The other noticeable weak(ish) point in the Sparty defense is three-pointers.  They're not egregiously bad at defending them, but they did allow the second-worst 3-point shooting percentage in Big Ten play.  Teams generally do prefer to try their luck from deep, and in most of MSU's losses, the opponent hit on 40% or better.  This results in a very large proportion of points scored on their defense being from behind either the charity stripe or the arc.  They're aggressive down low, though, and teams have a tough time with a standard two.

The strategy, therefore, might be to try and take advantage of one or the other of these weaknesses, but they're both capricious ideas.  Your shot can abandon you at any time, and MSU is very capable of defending without fouling.  This ought to be a close game anyway, and the key might be, rather than hitting a bunch of threes, simply hitting timely ones.

-- UVA on defense

Plainly, the marquee matchup of the game is Adreian Payne and Akil Mitchell.  Here's the good news for UVA fans: Mitchell has shut down Jabari Parker and T.J. Warren, and there isn't a post defender in the Big Ten like him.

Payne is a different animal, of course.  Both he and Parker have big-man quicks and can pop three-pointers, but Payne doesn't have Parker's dribble skills and won't hurt you with pull-up jumpers the way Parker can.  Instead, he's bigger and stronger, with a better array of post moves, and probably a better feet-set shooter.  This might be where the problem in this matchup lies for UVA - Parker couldn't shoot over Mitchell (as was ably demonstrated early in the ACC title game) but Payne is 6'10" and more likely to, and may well start the game testing Mitchell with some straight-up bulldog moves in the post to see if he can win the matchup that way.

This is also a very dangerous team from deep.  Among the best in the country.  The whole starting lineup, except for Dawson, will not only shoot, but make, as will bench sharpshooters Travis Trice and Kenny Kaminski.  Make no mistake - this team can get hot from deep.  Among regulars, the worst three-point shooting percentage is Gary Harris's .352.  They'll tell you that point guard Keith Appling's wrist is still bothering him, as it has all season, which is bull; Appling has shot .571 from deep in five games of tournament play and that's including 0-for-2 against Harvard.

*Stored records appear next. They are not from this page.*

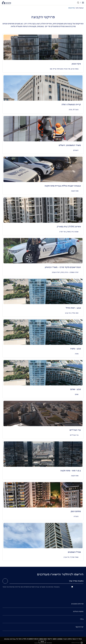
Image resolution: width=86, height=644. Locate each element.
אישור (42, 642)
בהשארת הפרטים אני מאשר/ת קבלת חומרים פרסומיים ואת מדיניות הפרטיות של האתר (31, 587)
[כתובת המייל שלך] (46, 581)
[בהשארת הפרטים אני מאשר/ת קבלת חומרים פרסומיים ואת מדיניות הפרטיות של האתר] (72, 587)
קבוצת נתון (80, 8)
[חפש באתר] (78, 2)
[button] (83, 2)
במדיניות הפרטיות (10, 639)
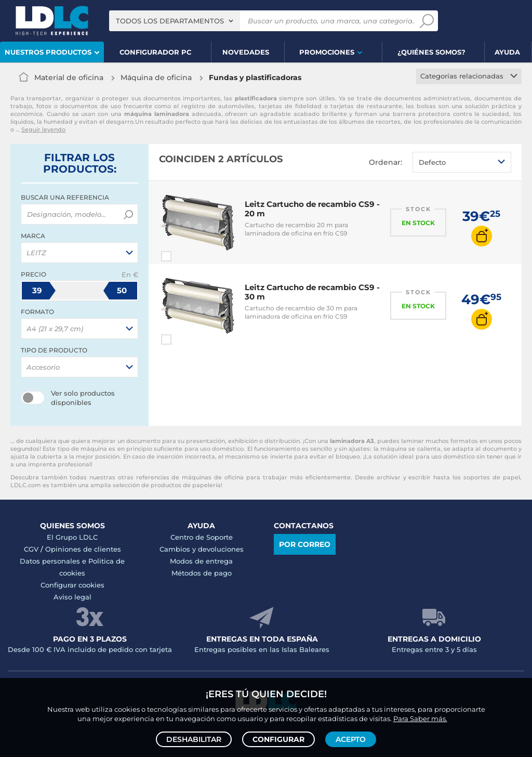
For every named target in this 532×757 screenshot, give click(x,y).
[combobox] (175, 21)
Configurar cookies (72, 585)
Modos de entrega (201, 561)
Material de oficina (69, 77)
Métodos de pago (202, 573)
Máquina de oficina (156, 77)
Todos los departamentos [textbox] (170, 21)
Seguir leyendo (43, 129)
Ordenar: (385, 162)
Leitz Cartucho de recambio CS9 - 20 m (312, 208)
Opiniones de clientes (83, 549)
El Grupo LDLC (72, 537)
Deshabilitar (194, 739)
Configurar (278, 739)
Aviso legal (72, 597)
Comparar (185, 256)
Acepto (351, 739)
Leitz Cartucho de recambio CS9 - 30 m (312, 292)
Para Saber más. (420, 719)
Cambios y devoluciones (202, 549)
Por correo (304, 544)
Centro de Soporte (202, 537)
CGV (31, 549)
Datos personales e (54, 561)
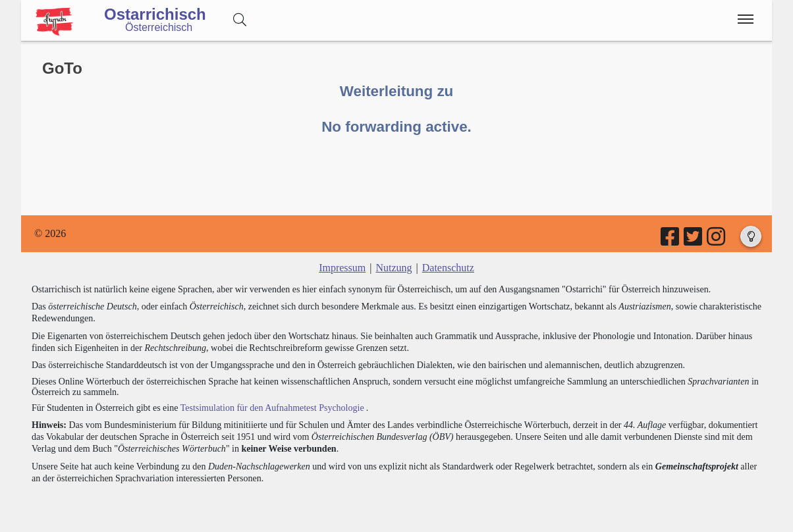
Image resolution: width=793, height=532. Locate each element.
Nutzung (393, 267)
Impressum (342, 267)
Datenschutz (448, 267)
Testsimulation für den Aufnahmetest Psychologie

Plenty of other ways MSU can score, of course.  Harris can create, and Dawson's a very athletic player and over a 60% shooter.  Appling is a very steady senior PG and runs the show very well, not to mention adding some very good secondary scoring.  Not for nothing is UVA's defense as good as it is, though, and the Big Ten is not loaded with top-notch D's.  Only two of its 12 teams are in KenPom's top 25; compare that to five ACC teams with another just a smidge outside.  UVA has the tools to handle the Spartan attack - not shut it down entirely, but certainly show them a look they haven't seen.  The one that'll keep you up tonight is that three-point shooting.

-- Outlook

Undeniably, this MSU team has talent - in fact, it's likely the most talented team UVA has seen this year outside of maybe Duke, and I'm not sure about Duke.  Injuries might've kept them from hitting their potential, but so has just plain inconsistency.  Let's not forget: everyone's favorite tourney pick was losing to Harvard in the second half, and the Crimson - coached by a coach who Tom Izzo used to dominate when that coach had much better talent than he has now - came close to pulling that one off.

MSU is a bad matchup for the Hoos in a couple ways, particularly the three-point shooting.  They're a deeper opponent than we're used to seeing, and Tom Izzo is a tournament regular while UVA is making a whole season out of the phrase "not since".  But UVA is also a bad matchup for inconsistent teams.  Time to shock the world.